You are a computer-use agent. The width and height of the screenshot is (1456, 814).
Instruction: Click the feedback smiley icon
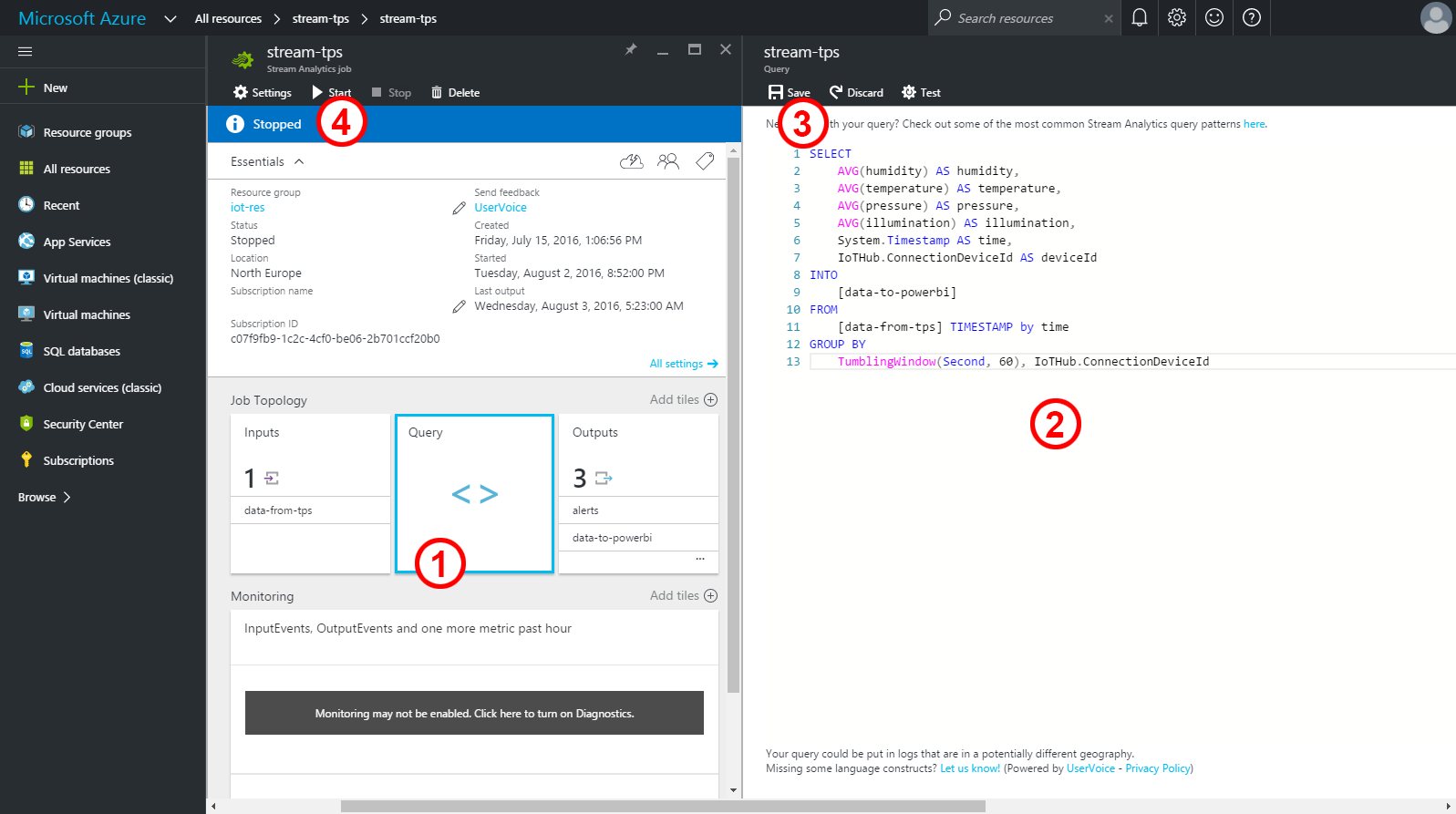pyautogui.click(x=1214, y=17)
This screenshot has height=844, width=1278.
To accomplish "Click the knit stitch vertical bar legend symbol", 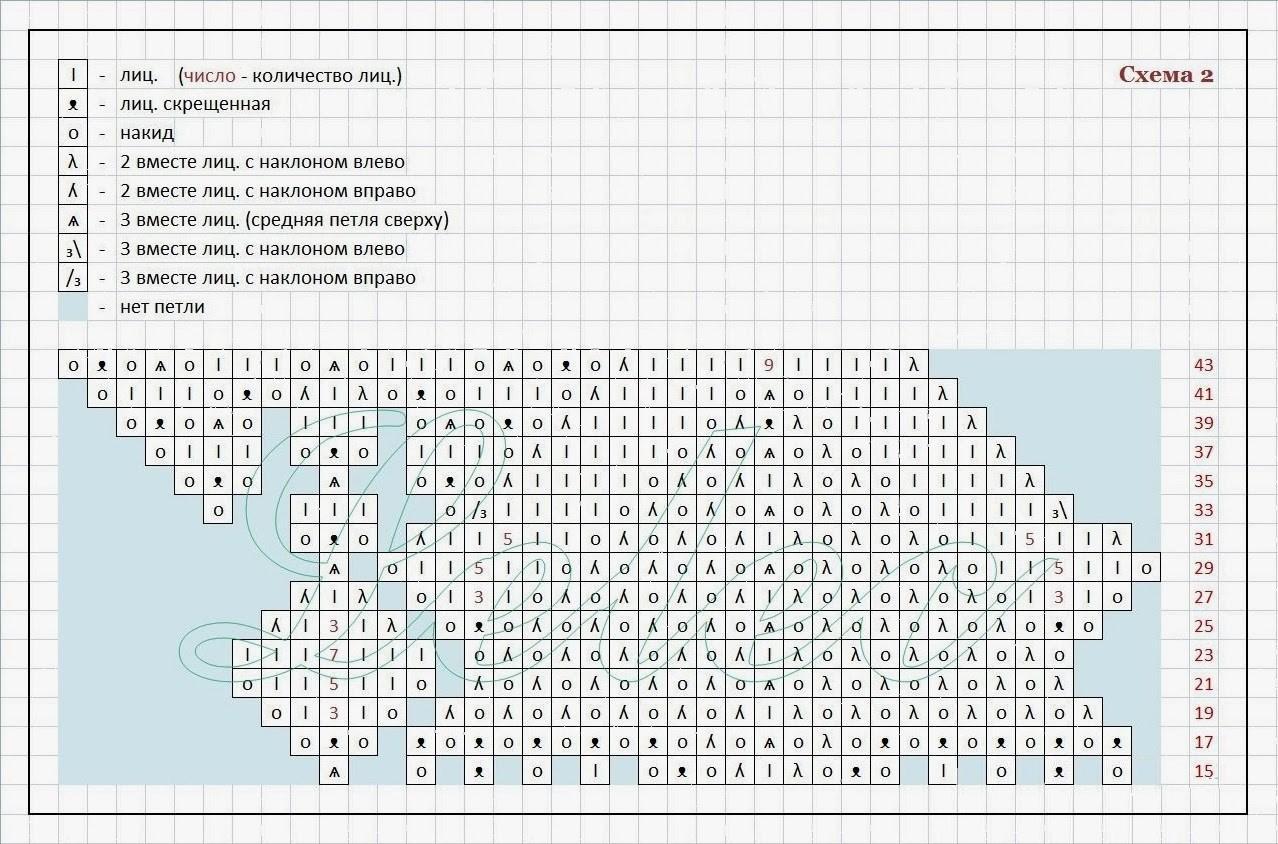I will pyautogui.click(x=73, y=75).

::::

Leave out all pictures and output each line exactly, from the top of the records through the line that holds "This screenshot has height=844, width=1278.".

WRITTEN SOLUTION:
You are a computer-use agent. The width and height of the screenshot is (1456, 814).
Instruction: Click the feedback smiley icon
pyautogui.click(x=1214, y=17)
This screenshot has height=844, width=1278.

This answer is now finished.